Each April, as henbit brushes a lavender wash over the fields and ditches, we're awed by the soft watercolor landscape.
In June, we watch combines churn like steamboats though a golden sea. And during August, we launch a fleet of grasshoppers with each step through dry grass.
We would be different people had we spent our lives gazing at Wisconsin or Wyoming skies. We would have memorized another state motto and worn winter coats on a different landscape.
In her book "Thunder and Lightning," Natalie Goldberg writes about a Kansas woman who attended one of Goldberg's writing workshops.
"I had teased her several times, saying to the group, 'Find out what Kansas knows.' In truth it was I who wanted to know what she knew, living her life in one place," Goldberg writes.
So what does Kansas know? What does a person glean from living his or her entire life in this state?
I could tell Natalie Goldberg that we've swayed with the chorus of cicadas, counted 74 shades of blue sky, and that we know every shadow of the wind.
Over the years, we've watched barns first surrender their paint. Then they lose the straight lines. Outbuildings lean, sometimes for a decade, before kneeling to the ground.

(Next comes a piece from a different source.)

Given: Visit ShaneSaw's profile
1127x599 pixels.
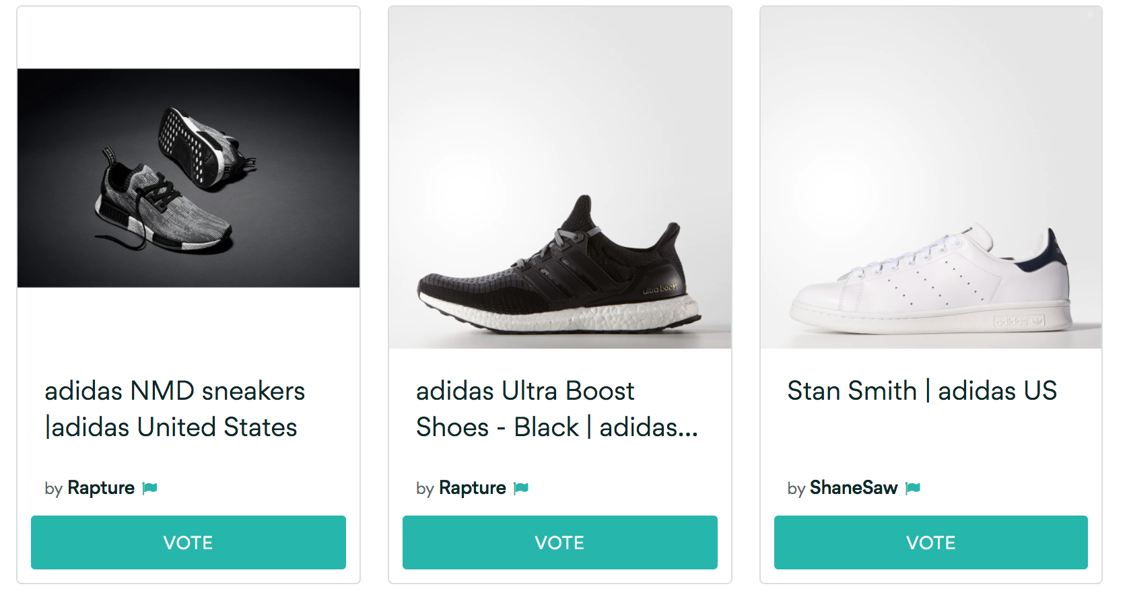Looking at the screenshot, I should click(853, 488).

Many of us have rubbed fingers over the ribbed whiskers of wheat. And as kids, we climbed aboard Grandpa's pigeon-toed tractor and blackened our hands on its steering wheel.
Kansans are familiar with the race between a pickup and the swell of dust that chases it. The truck arrives at the stop sign first but the dust sails victoriously through the intersection.
We've swallowed that dust and cleaned its dark clumps from the corners of our eyes. Some windy days when we wash our hair, the water turns brown.
Kansans are acquainted with the cedars standing watch in the cemeteries and the chain-link fences that draw the graveyard's boundaries.
The names carved on the granite stones are our family names. We've buried grandparents here. This is our ancestral home.
We connect ourselves to the prairie like rhizomes, laying a tendril here and there. We dig into the soil; we take nourishment from the land.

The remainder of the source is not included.